Blackstone Real Estate has agreed to sell G6 Hospitality, parent company of the Motel 6 and Studio 6 brands, to Softbank-backed Oravel Stays, the Indian parent company of travel tech provider OYO, for $525 million in cash.
Blackstone bought Motel 6 in 2012, paying $1.9 billion to French lodging company Accor for the chain, whose name references its $6 nightly rate when it was founded in 1962.
Accor had itself purchased the brand in 1990 from KKR to expand its North American presence, but headwinds in the budget hospitality segment eventually turned Motel 6 into a drag on the rest of the company’s portfolio of brands.
Relatively cheap-to-build locations meant an influx of competitors, while mid-market brands like Holiday Inn began siphoning off core customer segments like frequent business travelers. "This is a business that hasn't performed particularly well over the last 20 years," noted one Deutsche Bank analyst.
Patrick Sayer, former chief executive of Eurazeo, which at the time held a stake in Accor, shared an even less favorable view of the asset: "The Motel 6 issue polluted the perception of Accor since its acquisition," he said.
An Accor initiative to transition from direct property ownership to an asset-light franchise model wasn't enough to move the needle, and Accor's CEO put out a public invitation for bids: "If anyone is interested in Motel 6, the door is open."
While not a full-blown fire sale, Blackstone did take advantage of the less-than-favorable market perception to negotiate a purchase price of around $25,000 per room, which analysts said was below replacement cost.
The sale to Oyo caps off a nearly 12-year hold period for the business, which Blackstone says "more than tripled" its initial investment. “This transaction is a terrific outcome for investors,” said Rob Harper, head of Blackstone Real Estate Asset Management Americas.
A three times return on capital over more than a decade is nothing to write home about, but early and consistent distributions mean Blackstone's final IRR on the deal is likely more attractive than it might seem.
At close, the firm contributed equity of $626 million, or around one-third of the total purchase price.
Three years later, it launched a $1.8 billion Motel 6 securitization that refinanced existing debt and let Blackstone pull out its full equity contribution, per Thomson Reuters.
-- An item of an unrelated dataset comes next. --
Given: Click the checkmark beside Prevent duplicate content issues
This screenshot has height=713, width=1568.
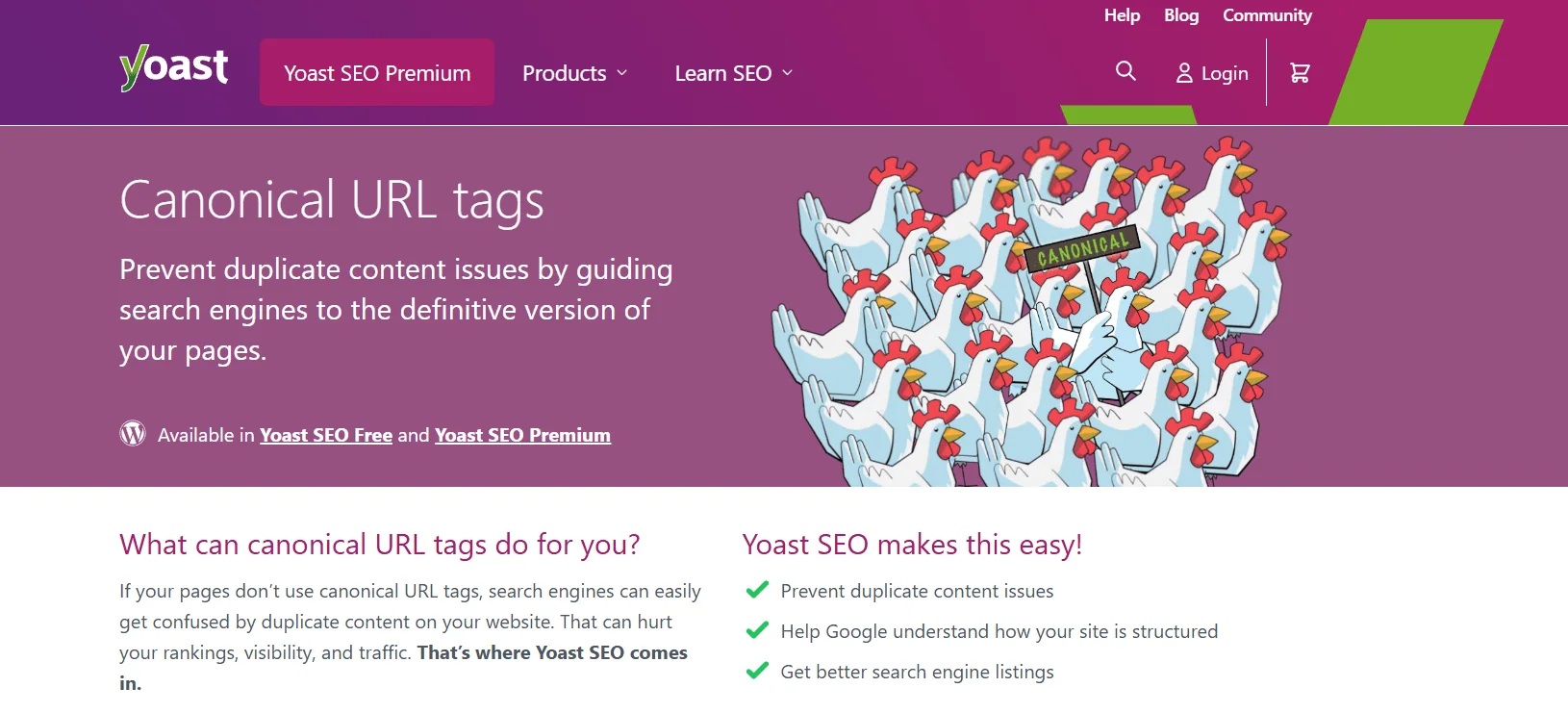Looking at the screenshot, I should click(x=757, y=590).
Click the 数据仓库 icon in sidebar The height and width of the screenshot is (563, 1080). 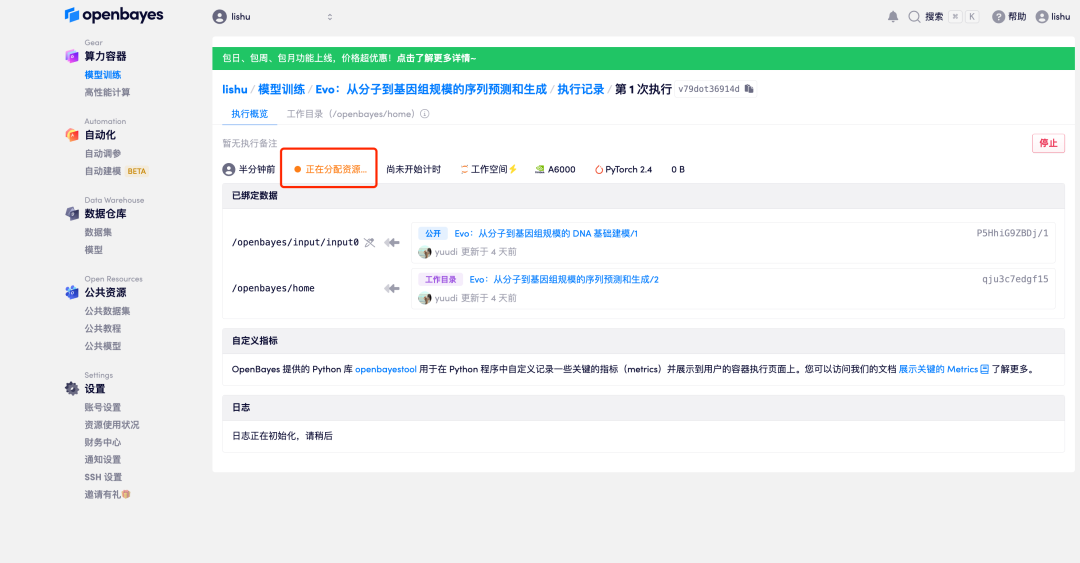(x=71, y=214)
A subsequent 2017 refinancing returned an additional $287 million.
Around $900 million was spent on various renovation projects through the hold. Additional equity may have been required, but some or all of the spend was funded through capex reserves set aside during the refinancings and a separate fund-level debt contribution.Illustrative Motel 6 returns scenario assuming October 2012 entry and December 2024 exit
Under Blackstone ownership, Motel 6 continued its shift to the asset-light franchise model. From entry in 2012 to the most recently available data in 2021, the firm sold off at least 354 of its owned properties. Assuming a conservative value per key of around $25 thousand (the purchase price & 2012 CMBS appraised value) and a portfolio-average room count of 124, that works out to north of $1.1 billion in proceeds through 2021.
More locations have been sold since, though no definitive data is available.
Assuming outstanding debt, cumulative cash flow from operations, exit proceeds, and post-2021 location sales all net out to zero, Blackstone may have handed investors the bulk of their distributions from the deal some time ago. While the illustrative outcome is potentially rich relative to Blackstone's ‘more than tripled’ returns guidance, rough back-of-the-envelope math shows a gross IRR that is meaningfully better than what would have been achieved had distributions come only upon exit (around 10.1 percent, in that scenario).
Goldman Sachs & Co. acted as Blackstone’s lead advisor and Jones Lang LaSalle Securities and PJT Partners acted as financial advisors. Simpson Thacher & Bartlett served as Blackstone’s legal advisor.